What I'm worried about though is history repeating itself. We're truly part of the foundational period right now, so we should make sure to get right!
And having a space for discussion dedicated to security and privacy on IPFS would help a lot.

But either way, when a peer comes looking for said CID, it might be reasonable to only respond with the data if the peer matches an ACL. Or even nicer, the requesting peer might have to "prove" (via some handshake protocol) that they are allowed to view the data. These are simpler fixes to access control that might go a long way to providing some level of security with reduced development overhead early on?

@carsonfarmer you might be interested in something in what I talked about in this similar theme: #75.

There's a ton of different ways to do authentication / security / privacy, but if you focus on the simple need to either provide or deny content, you could probably do it using a simple API that gets called before serving a CID. The API simply returns true or false when provided a CID and a list of headers that were passed in with the request. From there it would be up to the node operators to decide how to return true / false. IMO, the least opinionated here the better.

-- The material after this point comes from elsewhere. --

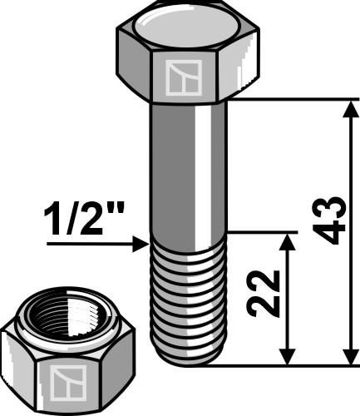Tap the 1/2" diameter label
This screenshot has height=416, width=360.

I recognize that not all needs will be solved by something like that, but I have a feeling it would be a decent starting point.

@obo20 +100 That is a great idea, largely because it's very flexible, but also very simple. It would likely be better than what we had in mind as well, because it would let us support post-quantum signatures before ipfs itself understands them.

It might result in fragmentation, but also enables more experimentation which is arguably what we need right now. Well done.

commented

Indeed. This is increasingly my preferred form of "access control". I've actually implemented just this very form of access control in some experimental work using IPLD for data exchange. But there is actually no need for two API calls if your request for a CID can support headers or handshakes already. It works great, and the opaqueness of the responses means you don't leak any metadata about if you actually have the data or not, which is useful/important! So yes, good call for sure.

I think this is actually quite in line with some of the ideas in the original IPFS/BitSwap paper around BitSwap strategies. Certainly it applies to Gateways and direct peer request, but also in normal BitSwap requests. Making BitSwap and things more "pluggable" in this regard could go a long way here.

Nice, totally agree on that point @ianopolous. By the way, @textileio are big fans of cryptree (I think @fission-suite also uses cryptrees).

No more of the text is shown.